EXCERPT:
2.5 Delivery of Stock Certificates, etc. As soon as practicable after the
exercise of Warrants pursuant to this Agreement, in whole or in part, the
Company at its expense will cause
(a) a certificate or certificates for the number of duly authorized,
validly issued, fully paid and nonassessable shares of Common Stock to which the
Warrantholder shall be entitled upon such exercise, to be issued in the name of
and delivered to such Warrantholder or such other name as shall be designated by
the Warrantholder in the Election of Exercise; and
(b) in case less than all the Warrants represented by a Warrant
Certificate are exercised, a new Warrant Certificate of the same tenor and for
the number of Warrants not exercised to be registered in such name or names as
may be directed in writing by the Warrantholder and to be delivered to the
person entitled to receive such new Warrant Certificate.
Section 3. Adjustment of Shares of Common Stock Purchasable and Warrant
Price.

MATERIAL SUPPLIED:
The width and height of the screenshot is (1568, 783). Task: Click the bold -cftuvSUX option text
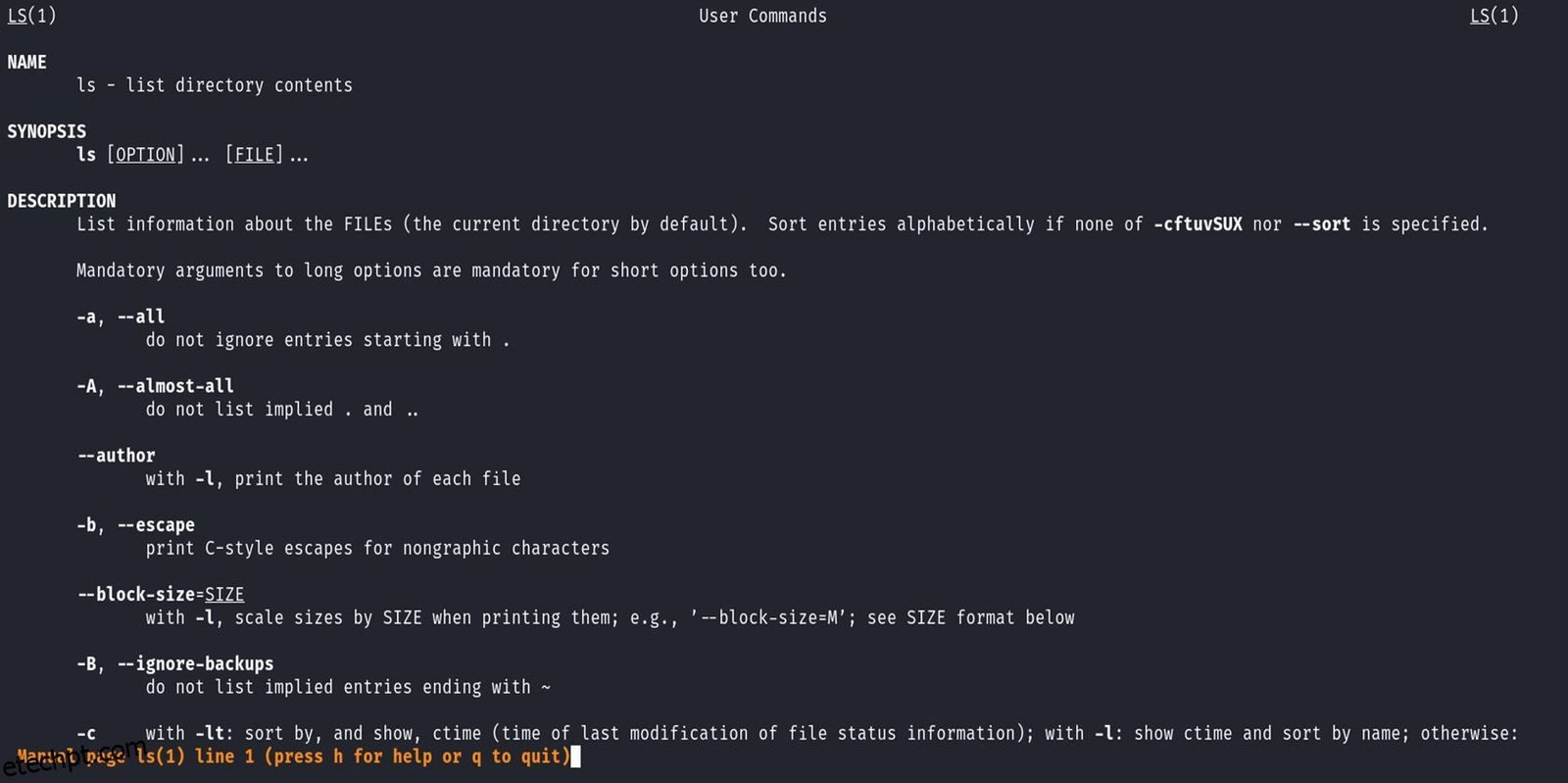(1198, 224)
* * *
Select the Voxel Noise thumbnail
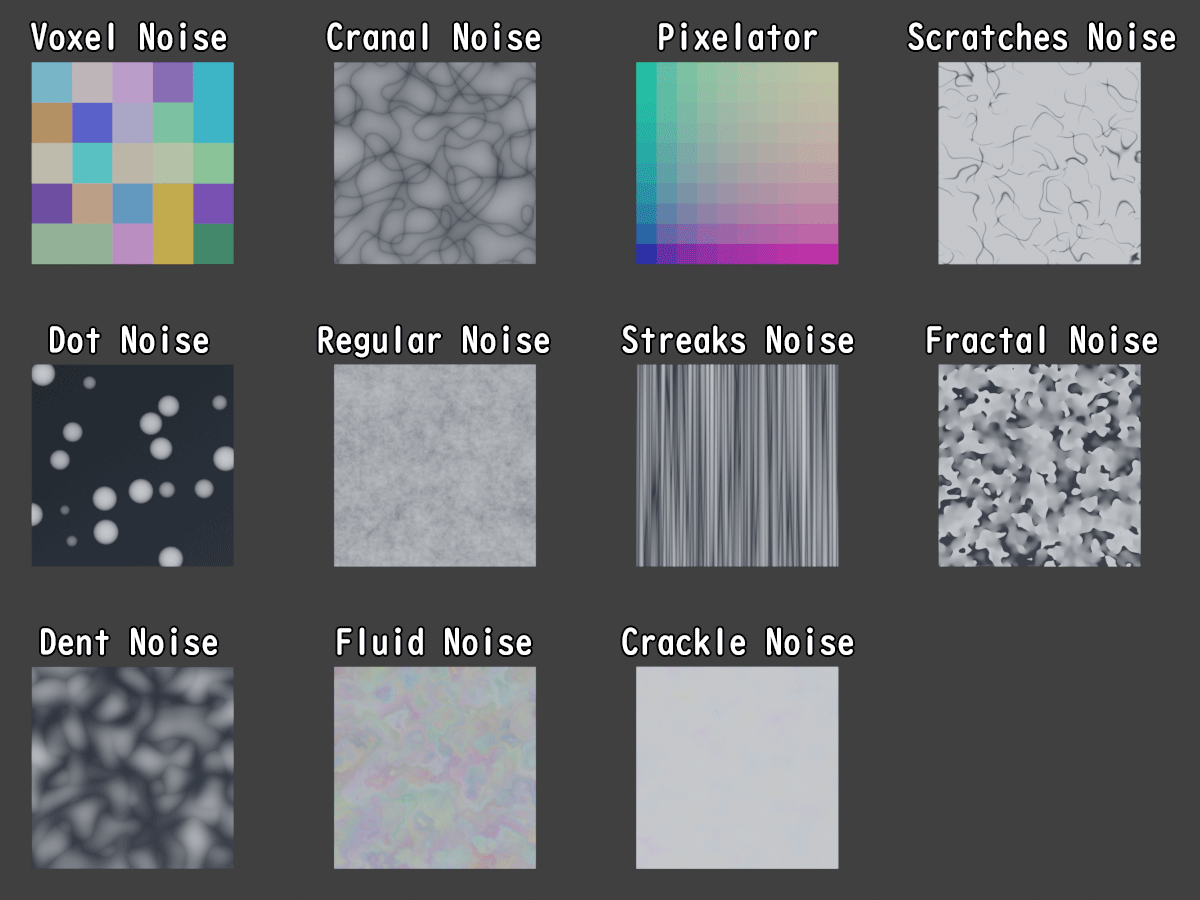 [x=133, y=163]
...
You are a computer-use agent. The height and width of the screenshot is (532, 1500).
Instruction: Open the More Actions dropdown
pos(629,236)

STATED EXERCISE: According to the stock certificate excerpt, what must be issued when fewer than all the Warrants represented by a Warrant Certificate are exercised? Answer using only the stock certificate excerpt, not the entries.

ANSWER FOR THE TASK: A new Warrant Certificate of the same tenor for the number of Warrants not exercised.